The song was written by acclaimed Chicago bluesman Billy Branch, whom Oliver called her “son.”   To ensure historical accuracy, Branch consulted with Dr. Timuel Black, one of the city’s most respected African-American scholars and historians.   Living Blues called the result “by any objective standard, both an eloquent piece of storytelling and an appropriate tribute” and which Branch calls “the best song I’ve ever written.”

The song is the centerpiece of Blues Shock, the first studio CD from the three-time Grammy nominee with his band in fifteen years.  A fan of Billy’s, Will Gay, created a video for the song as a gift to the musician.   Comprised largely of old photos (including some disturbing images), it illustrates the historical significance and heartfelt sentiments of the lyrics that tell the story of Gerri’s life.  The song and video highlight her struggles with racism and segregation, from her birthplace in Mississippi in 1922 to Chicago, where she moved in the ‘40s in search of a better life, as well as her endurance and triumph as owner of an elite social and cultural touchstone for the black community.  In a lengthy cover story Living Blues calls the composition “nothing less than the story of the Great Migration itself, exemplified in the life trajectory of one remarkable woman.”

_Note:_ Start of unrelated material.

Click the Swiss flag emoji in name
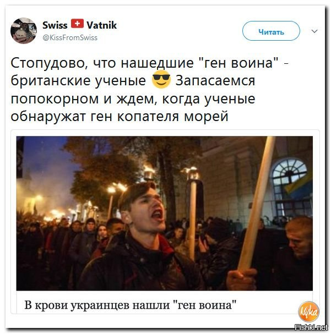 pyautogui.click(x=77, y=24)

In its heyday, the Palm Tavern was the hot spot for celebrities – folks like Duke Ellington, Louis Armstrong, Sammy Davis, Jr., Count Basie, Billie Holiday, Nat King Cole, Quincy Jones, and Dinah Washington, who would hang out there after their gigs – as well as for other luminaries such as dancer Josephine Baker, writers Richard Wright and Langston Hughes, and in later years, Frank Sinatra and Tommy Dorsey.  It was, in short, as the Chicago Tribune put it, “a landmark in Chicago history and American musical culture.”

Its demise haunted Branch, who says, “It was just a tragedy. The way they closed the Palm Tavern, without fanfare or celebration, it felt so wrong.  Such a rich historical and cultural legacy, to be just erased without any mention – this song is my way of paying homage to Gerri Oliver and the Palm Tavern.”